Directions:
Give back all the records exactly, keeping every line whole.

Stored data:
# # # # #

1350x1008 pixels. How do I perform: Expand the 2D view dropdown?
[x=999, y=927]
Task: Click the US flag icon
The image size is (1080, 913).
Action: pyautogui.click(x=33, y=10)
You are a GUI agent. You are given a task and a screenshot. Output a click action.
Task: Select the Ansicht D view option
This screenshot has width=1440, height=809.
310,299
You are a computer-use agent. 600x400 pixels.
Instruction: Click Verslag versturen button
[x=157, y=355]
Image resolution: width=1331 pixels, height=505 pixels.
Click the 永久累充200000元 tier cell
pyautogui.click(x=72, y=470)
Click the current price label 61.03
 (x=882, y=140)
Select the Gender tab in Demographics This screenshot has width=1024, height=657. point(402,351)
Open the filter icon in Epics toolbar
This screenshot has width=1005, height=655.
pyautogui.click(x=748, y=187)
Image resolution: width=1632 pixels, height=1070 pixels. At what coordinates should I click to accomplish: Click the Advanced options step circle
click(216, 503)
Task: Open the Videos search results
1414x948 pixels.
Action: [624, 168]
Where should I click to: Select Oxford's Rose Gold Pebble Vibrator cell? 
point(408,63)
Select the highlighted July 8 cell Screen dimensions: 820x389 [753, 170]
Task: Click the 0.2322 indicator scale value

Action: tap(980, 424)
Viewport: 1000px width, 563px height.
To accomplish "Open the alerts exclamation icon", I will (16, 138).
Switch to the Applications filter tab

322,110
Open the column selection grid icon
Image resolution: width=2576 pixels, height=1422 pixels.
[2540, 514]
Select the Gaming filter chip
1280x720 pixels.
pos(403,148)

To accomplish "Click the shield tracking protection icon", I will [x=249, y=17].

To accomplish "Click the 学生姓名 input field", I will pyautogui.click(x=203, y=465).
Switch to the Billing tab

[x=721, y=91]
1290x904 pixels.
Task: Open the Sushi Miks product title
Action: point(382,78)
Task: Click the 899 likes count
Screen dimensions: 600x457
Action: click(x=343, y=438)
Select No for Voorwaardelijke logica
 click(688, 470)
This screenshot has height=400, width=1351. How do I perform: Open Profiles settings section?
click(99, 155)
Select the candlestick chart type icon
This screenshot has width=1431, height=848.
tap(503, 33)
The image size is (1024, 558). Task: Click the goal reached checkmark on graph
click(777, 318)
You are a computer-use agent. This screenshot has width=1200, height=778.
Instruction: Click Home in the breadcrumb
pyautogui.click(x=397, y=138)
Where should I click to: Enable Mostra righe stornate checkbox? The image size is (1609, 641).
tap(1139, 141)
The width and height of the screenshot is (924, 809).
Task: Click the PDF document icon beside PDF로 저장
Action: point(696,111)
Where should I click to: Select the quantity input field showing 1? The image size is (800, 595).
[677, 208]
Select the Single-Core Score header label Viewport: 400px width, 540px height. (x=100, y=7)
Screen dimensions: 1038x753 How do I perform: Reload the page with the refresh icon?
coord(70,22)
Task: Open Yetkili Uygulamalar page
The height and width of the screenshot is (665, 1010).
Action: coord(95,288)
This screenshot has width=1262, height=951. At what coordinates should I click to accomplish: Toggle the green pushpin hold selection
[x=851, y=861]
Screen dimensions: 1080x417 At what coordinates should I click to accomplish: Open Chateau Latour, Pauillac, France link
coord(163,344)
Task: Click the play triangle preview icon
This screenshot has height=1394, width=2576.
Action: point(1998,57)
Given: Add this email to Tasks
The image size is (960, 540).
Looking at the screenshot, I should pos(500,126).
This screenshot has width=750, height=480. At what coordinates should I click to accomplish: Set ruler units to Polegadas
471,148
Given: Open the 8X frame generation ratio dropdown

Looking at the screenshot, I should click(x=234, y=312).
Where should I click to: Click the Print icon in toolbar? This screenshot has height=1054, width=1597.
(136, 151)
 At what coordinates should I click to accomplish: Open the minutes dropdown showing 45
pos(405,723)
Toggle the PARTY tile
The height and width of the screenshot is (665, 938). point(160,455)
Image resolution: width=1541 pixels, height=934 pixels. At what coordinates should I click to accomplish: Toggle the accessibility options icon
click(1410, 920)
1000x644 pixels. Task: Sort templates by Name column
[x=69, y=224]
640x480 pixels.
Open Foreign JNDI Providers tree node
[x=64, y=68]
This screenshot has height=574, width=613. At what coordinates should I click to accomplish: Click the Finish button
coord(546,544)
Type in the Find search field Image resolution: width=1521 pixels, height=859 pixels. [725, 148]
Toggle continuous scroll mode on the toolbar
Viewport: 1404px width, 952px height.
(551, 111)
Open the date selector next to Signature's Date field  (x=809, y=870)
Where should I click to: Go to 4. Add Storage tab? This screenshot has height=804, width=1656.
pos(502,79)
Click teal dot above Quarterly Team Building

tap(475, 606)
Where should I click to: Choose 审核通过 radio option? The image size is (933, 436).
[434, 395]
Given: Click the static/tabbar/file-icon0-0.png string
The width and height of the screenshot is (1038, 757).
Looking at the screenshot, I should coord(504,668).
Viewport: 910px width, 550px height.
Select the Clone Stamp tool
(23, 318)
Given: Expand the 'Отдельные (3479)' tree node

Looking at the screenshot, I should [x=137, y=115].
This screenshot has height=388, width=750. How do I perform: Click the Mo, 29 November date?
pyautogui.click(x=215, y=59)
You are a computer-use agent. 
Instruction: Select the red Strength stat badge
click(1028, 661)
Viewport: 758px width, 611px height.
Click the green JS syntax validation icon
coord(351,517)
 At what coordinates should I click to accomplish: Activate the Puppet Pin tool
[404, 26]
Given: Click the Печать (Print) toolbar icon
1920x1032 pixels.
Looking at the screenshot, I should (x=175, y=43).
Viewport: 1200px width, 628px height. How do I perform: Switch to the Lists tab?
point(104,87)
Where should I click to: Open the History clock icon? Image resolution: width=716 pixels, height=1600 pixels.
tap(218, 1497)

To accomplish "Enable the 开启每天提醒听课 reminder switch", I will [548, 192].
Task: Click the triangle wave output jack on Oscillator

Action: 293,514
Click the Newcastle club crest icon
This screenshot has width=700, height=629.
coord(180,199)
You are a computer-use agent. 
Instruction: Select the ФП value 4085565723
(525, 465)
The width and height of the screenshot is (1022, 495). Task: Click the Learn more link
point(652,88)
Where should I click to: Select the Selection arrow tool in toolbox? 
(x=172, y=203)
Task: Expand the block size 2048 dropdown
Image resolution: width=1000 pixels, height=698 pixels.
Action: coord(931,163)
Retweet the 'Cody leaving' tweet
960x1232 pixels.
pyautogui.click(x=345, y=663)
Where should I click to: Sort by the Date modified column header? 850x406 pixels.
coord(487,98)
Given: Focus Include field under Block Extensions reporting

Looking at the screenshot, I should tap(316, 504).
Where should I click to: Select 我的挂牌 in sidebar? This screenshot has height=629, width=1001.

# # # # #

Response area:
1350x1008 pixels. How do I perform: Expand the 2D view dropdown?
[x=999, y=927]
Task: Click the US flag icon
The image size is (1080, 913).
Action: pyautogui.click(x=33, y=10)
You are a GUI agent. You are given a task and a screenshot. Output a click action.
Task: Select the Ansicht D view option
This screenshot has width=1440, height=809.
310,299
You are a computer-use agent. 600x400 pixels.
Instruction: Click Verslag versturen button
[x=157, y=355]
Image resolution: width=1331 pixels, height=505 pixels.
Click the 永久累充200000元 tier cell
pyautogui.click(x=72, y=470)
Click the current price label 61.03
 (x=882, y=140)
Select the Gender tab in Demographics This screenshot has width=1024, height=657. point(402,351)
Open the filter icon in Epics toolbar
This screenshot has width=1005, height=655.
pyautogui.click(x=748, y=187)
Image resolution: width=1632 pixels, height=1070 pixels. At what coordinates should I click to accomplish: Click the Advanced options step circle
click(216, 503)
Task: Open the Videos search results
1414x948 pixels.
Action: [624, 168]
Where should I click to: Select Oxford's Rose Gold Pebble Vibrator cell? 
point(408,63)
Select the highlighted July 8 cell Screen dimensions: 820x389 [753, 170]
Task: Click the 0.2322 indicator scale value

Action: tap(980, 424)
Viewport: 1000px width, 563px height.
To accomplish "Open the alerts exclamation icon", I will (16, 138).
Switch to the Applications filter tab

322,110
Open the column selection grid icon
Image resolution: width=2576 pixels, height=1422 pixels.
[2540, 514]
Select the Gaming filter chip
1280x720 pixels.
pos(403,148)

To accomplish "Click the shield tracking protection icon", I will [x=249, y=17].

To accomplish "Click the 学生姓名 input field", I will pyautogui.click(x=203, y=465).
Switch to the Billing tab

[x=721, y=91]
1290x904 pixels.
Task: Open the Sushi Miks product title
Action: point(382,78)
Task: Click the 899 likes count
Screen dimensions: 600x457
Action: click(x=343, y=438)
Select No for Voorwaardelijke logica
 click(688, 470)
This screenshot has height=400, width=1351. How do I perform: Open Profiles settings section?
click(99, 155)
Select the candlestick chart type icon
This screenshot has width=1431, height=848.
tap(503, 33)
The image size is (1024, 558). Task: Click the goal reached checkmark on graph
click(777, 318)
You are a computer-use agent. This screenshot has width=1200, height=778.
Instruction: Click Home in the breadcrumb
pyautogui.click(x=397, y=138)
Where should I click to: Enable Mostra righe stornate checkbox? The image size is (1609, 641).
tap(1139, 141)
The width and height of the screenshot is (924, 809).
Task: Click the PDF document icon beside PDF로 저장
Action: point(696,111)
Where should I click to: Select the quantity input field showing 1? The image size is (800, 595).
[677, 208]
Select the Single-Core Score header label Viewport: 400px width, 540px height. (x=100, y=7)
Screen dimensions: 1038x753 How do I perform: Reload the page with the refresh icon?
coord(70,22)
Task: Open Yetkili Uygulamalar page
The height and width of the screenshot is (665, 1010).
Action: coord(95,288)
This screenshot has width=1262, height=951. At what coordinates should I click to accomplish: Toggle the green pushpin hold selection
[x=851, y=861]
Screen dimensions: 1080x417 At what coordinates should I click to accomplish: Open Chateau Latour, Pauillac, France link
coord(163,344)
Task: Click the play triangle preview icon
This screenshot has height=1394, width=2576.
Action: point(1998,57)
Given: Add this email to Tasks
The image size is (960, 540).
Looking at the screenshot, I should pos(500,126).
This screenshot has width=750, height=480. At what coordinates should I click to accomplish: Set ruler units to Polegadas
471,148
Given: Open the 8X frame generation ratio dropdown

Looking at the screenshot, I should click(x=234, y=312).
Where should I click to: Click the Print icon in toolbar? This screenshot has height=1054, width=1597.
(136, 151)
 At what coordinates should I click to accomplish: Open the minutes dropdown showing 45
pos(405,723)
Toggle the PARTY tile
The height and width of the screenshot is (665, 938). point(160,455)
Image resolution: width=1541 pixels, height=934 pixels. At what coordinates should I click to accomplish: Toggle the accessibility options icon
click(1410, 920)
1000x644 pixels. Task: Sort templates by Name column
[x=69, y=224]
640x480 pixels.
Open Foreign JNDI Providers tree node
[x=64, y=68]
This screenshot has height=574, width=613. At what coordinates should I click to accomplish: Click the Finish button
coord(546,544)
Type in the Find search field Image resolution: width=1521 pixels, height=859 pixels. [725, 148]
Toggle continuous scroll mode on the toolbar
Viewport: 1404px width, 952px height.
(551, 111)
Open the date selector next to Signature's Date field  (x=809, y=870)
Where should I click to: Go to 4. Add Storage tab? This screenshot has height=804, width=1656.
pos(502,79)
Click teal dot above Quarterly Team Building

tap(475, 606)
Where should I click to: Choose 审核通过 radio option? The image size is (933, 436).
[434, 395]
Given: Click the static/tabbar/file-icon0-0.png string
The width and height of the screenshot is (1038, 757).
Looking at the screenshot, I should coord(504,668).
Viewport: 910px width, 550px height.
Select the Clone Stamp tool
(23, 318)
Given: Expand the 'Отдельные (3479)' tree node

Looking at the screenshot, I should [x=137, y=115].
This screenshot has height=388, width=750. How do I perform: Click the Mo, 29 November date?
pyautogui.click(x=215, y=59)
You are a computer-use agent. 
Instruction: Select the red Strength stat badge
click(1028, 661)
Viewport: 758px width, 611px height.
Click the green JS syntax validation icon
coord(351,517)
 At what coordinates should I click to accomplish: Activate the Puppet Pin tool
[404, 26]
Given: Click the Печать (Print) toolbar icon
1920x1032 pixels.
Looking at the screenshot, I should (x=175, y=43).
Viewport: 1200px width, 628px height. How do I perform: Switch to the Lists tab?
point(104,87)
Where should I click to: Open the History clock icon? Image resolution: width=716 pixels, height=1600 pixels.
tap(218, 1497)

To accomplish "Enable the 开启每天提醒听课 reminder switch", I will [548, 192].
Task: Click the triangle wave output jack on Oscillator

Action: 293,514
Click the Newcastle club crest icon
This screenshot has width=700, height=629.
coord(180,199)
You are a computer-use agent. 
Instruction: Select the ФП value 4085565723
(525, 465)
The width and height of the screenshot is (1022, 495). Task: Click the Learn more link
point(652,88)
Where should I click to: Select the Selection arrow tool in toolbox? 
(x=172, y=203)
Task: Expand the block size 2048 dropdown
Image resolution: width=1000 pixels, height=698 pixels.
Action: coord(931,163)
Retweet the 'Cody leaving' tweet
960x1232 pixels.
pyautogui.click(x=345, y=663)
Where should I click to: Sort by the Date modified column header? 850x406 pixels.
coord(487,98)
Given: Focus Include field under Block Extensions reporting

Looking at the screenshot, I should tap(316, 504).
Where should I click to: Select 我的挂牌 in sidebar? This screenshot has height=629, width=1001.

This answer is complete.